Inflation & Interest

According to National Statistics Office of Mongolia, inflation was 10.8% yoy in Ulan Bator and 10.8% nationwide in January 2012. According to World Bank, inflation is forecasted at 17% for 2011 and 17% for 2012(CPI (% year-on-year change) According to IMF in November 2011, Consumer prices (period average)are forecasted to rise at 10.2% for 2011 and 18.7% in 2012, Consumer prices (end-period) are forecasted at 15.1% in 2011 and 17.9% in 2012.

According to World Bank in October 2011, with budget expenditures being hiked up sharply in 2011 and 2012, overheating pressure will increase, feeding inflation which is already running in low double-digits. The 2012 budget envisages a 57 percent increase in wages and 40 percent increase in transfers on the 2011 approved budget. There is therefore a substantial risk of a wage-price spiral, if higher inflation expectations become entrenched. Rising inflation, if not matched by pre-emptive tightening of interest rates, will push real interest rates close to zero or into negative territory, as happened in the run-up to the previous bust. High domestic inflation also causes the currency to appreciate in real terms, hurting the export sectors. Although the Bank of Mongolia has been quick to raise policy rates and reserve requirements, its efforts to control inflation will be more than offset if the extraordinarily large fiscal injections planned by the government for the remainder of this year and next year materialize as planned.

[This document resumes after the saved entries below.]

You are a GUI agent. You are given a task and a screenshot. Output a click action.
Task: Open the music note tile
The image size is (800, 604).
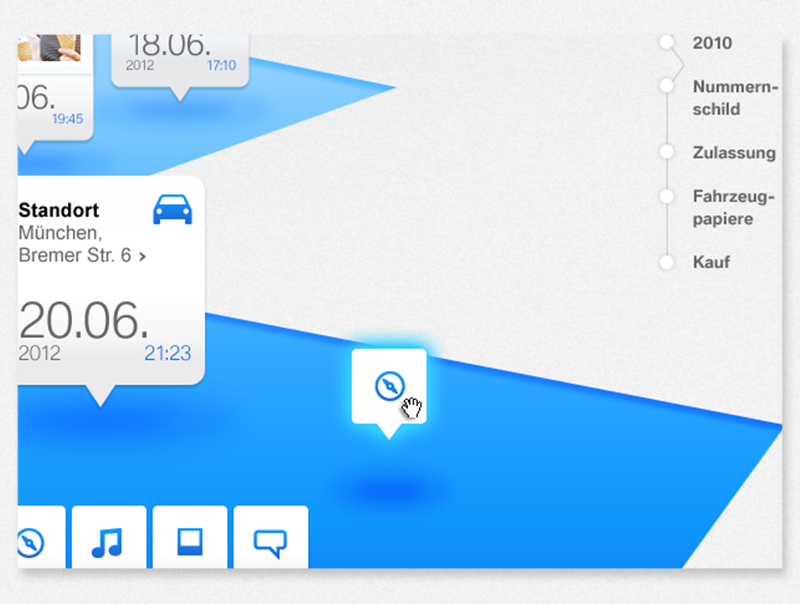pyautogui.click(x=107, y=541)
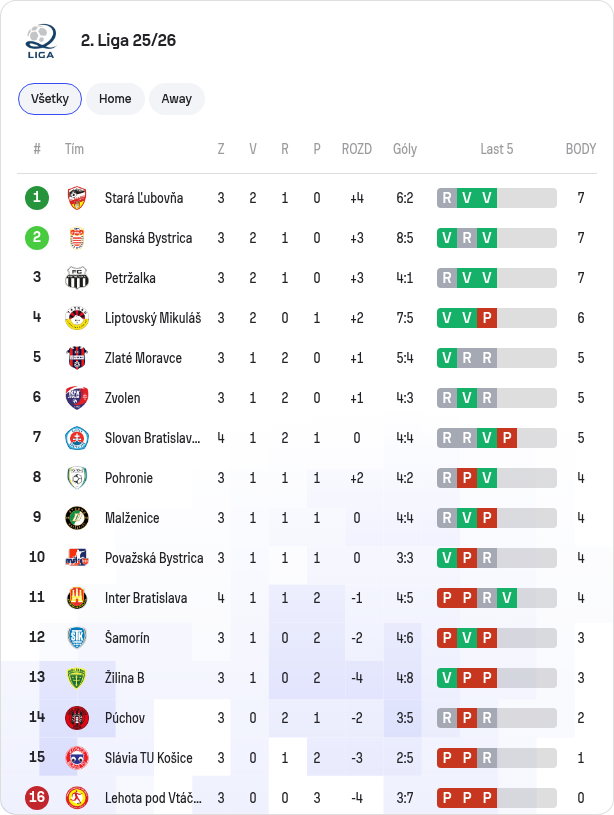Screen dimensions: 614x815
Task: Click Inter Bratislava team crest
Action: click(x=77, y=598)
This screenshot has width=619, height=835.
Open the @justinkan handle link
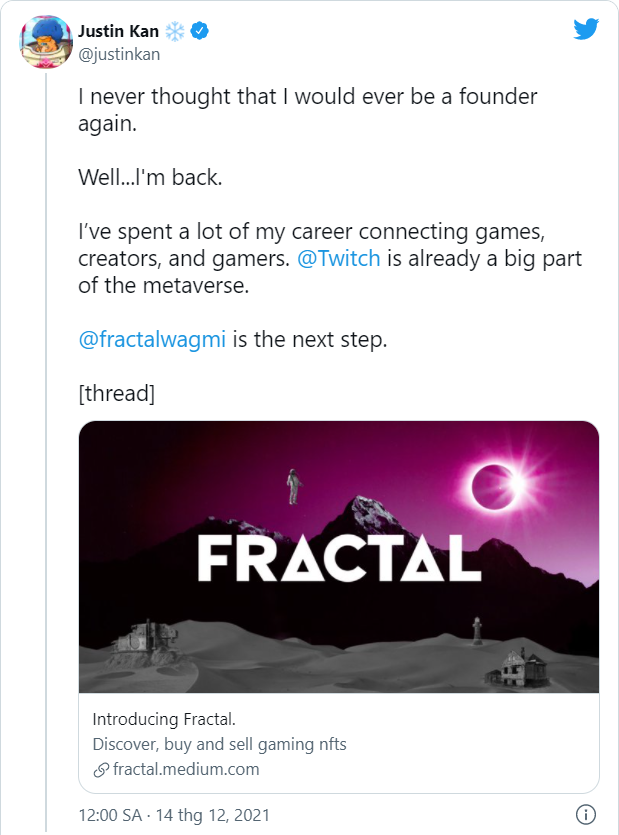[x=118, y=54]
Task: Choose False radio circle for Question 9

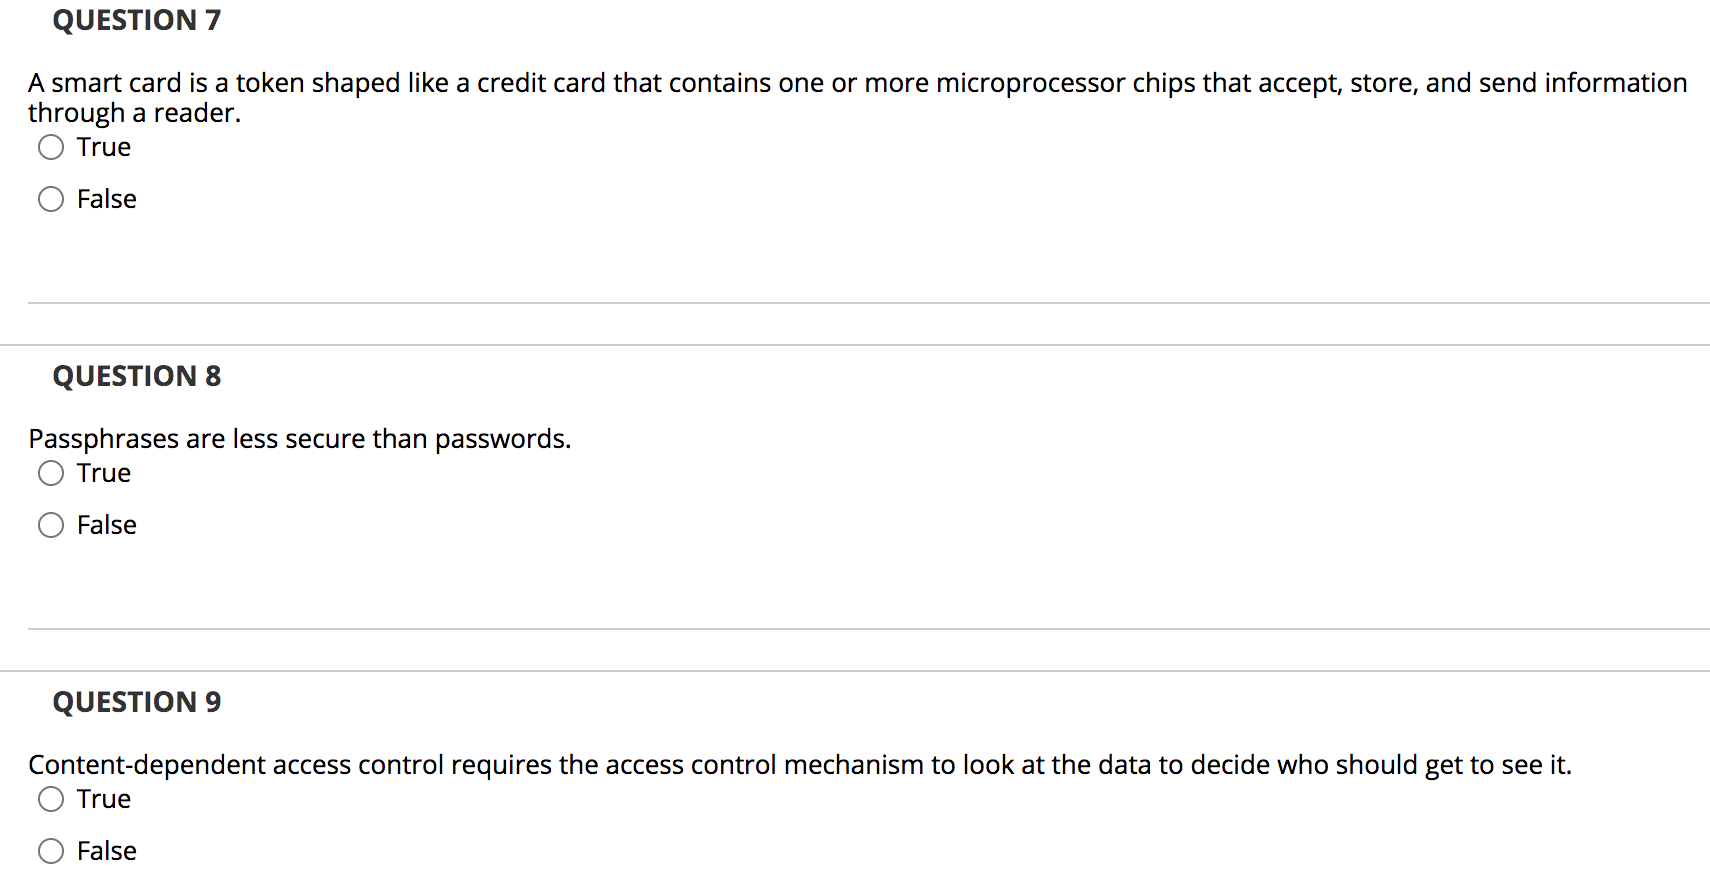Action: click(51, 852)
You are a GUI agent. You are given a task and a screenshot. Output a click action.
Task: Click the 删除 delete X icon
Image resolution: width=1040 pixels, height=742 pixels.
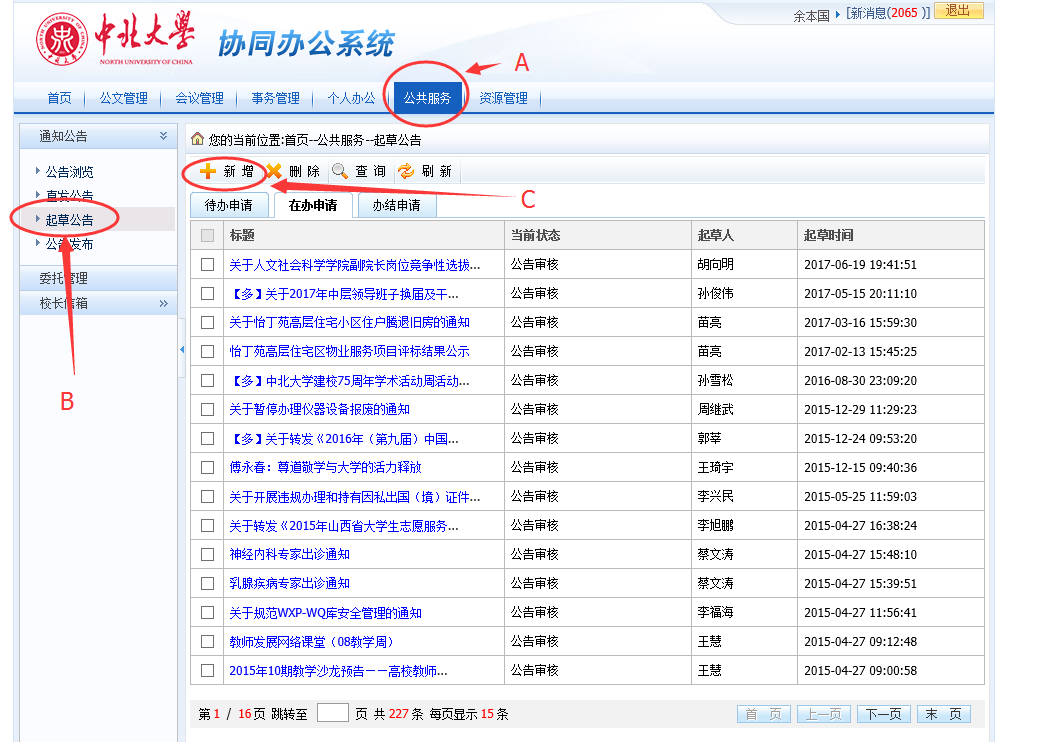[273, 171]
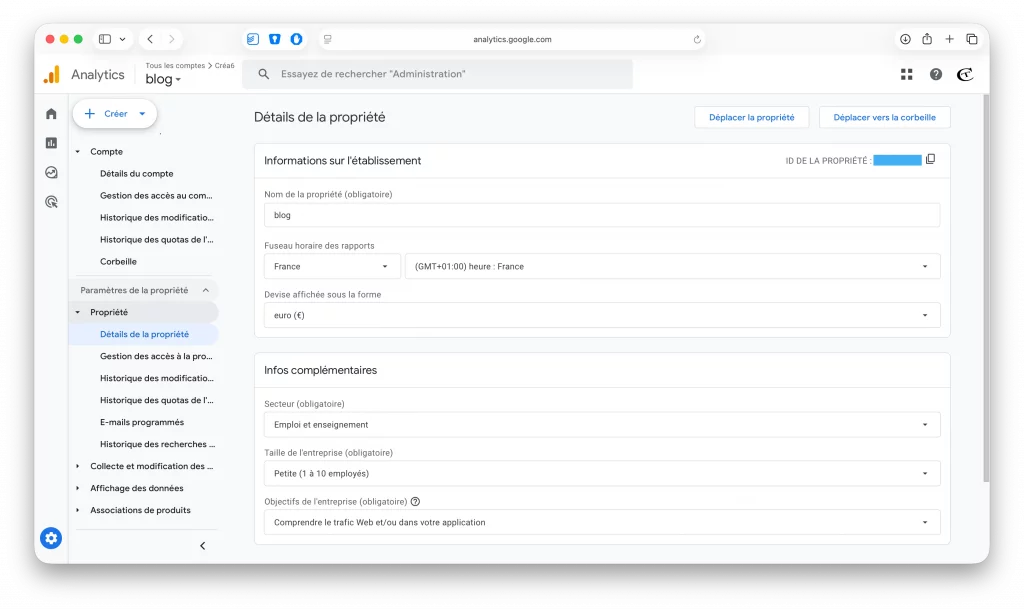Select the Home icon in the left navigation
The width and height of the screenshot is (1024, 609).
50,114
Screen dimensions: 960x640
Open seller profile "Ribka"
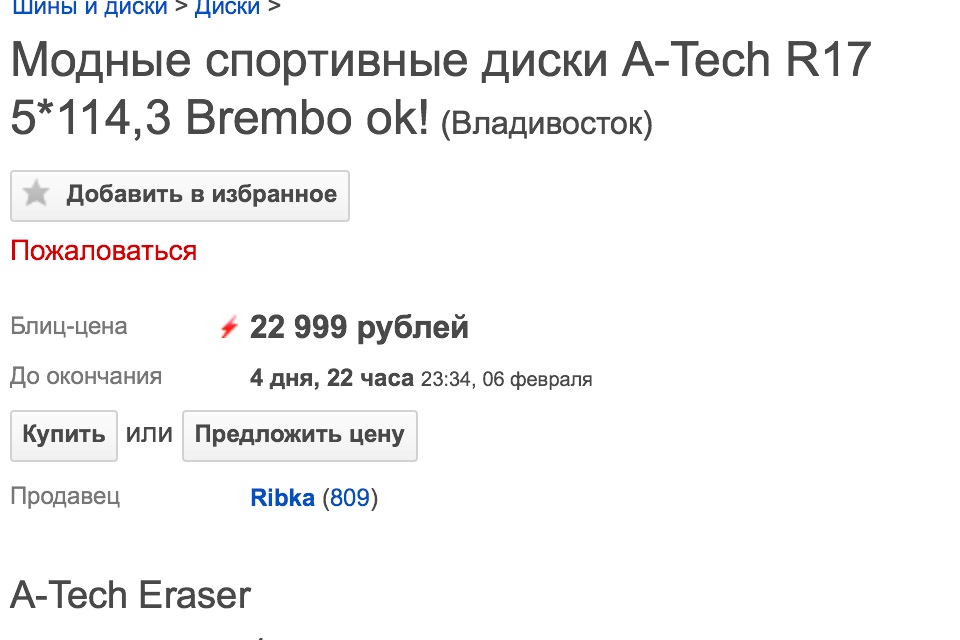(282, 497)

According to IMF in November 2011, too expansionary 2011 budget was major source of the persistent inflationary pressures. 2012 approved budget is still highly expansionary and will continue to be major source of the persistent inflationary pressure in 2012. Government spending, which was slated to grow by some 30 percent in the original budget, accounts for some two-thirds of the non-mineral economy and is thus a key determinant of aggregate demand. Any further increase in spending this year, therefore, is clearly not warranted. Additional spending this year would further overheat the economy, hurt the poor by driving up inflation, increase the vulnerability to a global commodity shock, and undermine credibility in fiscal policy and the fiscal responsibility law. Monetary policy, moreover, would not be able to offset a fiscal stimulus of this magnitude but in trying would inevitably lead to a crowding out of private sector activity.

The consensus view is that although 2012 budget is still highly expansionary, more realistic projections in 2012 budget are reflection of start of buildup of political will to restrain inflation which is more widely perceived greater macro risk in case of prolonged fiscal expansion. 2012 is election year and therefore there would accentuation of politically motivated actions such as cash handouts. End result inflation in 2012 would be dependent on fiscal intentions and political commitments.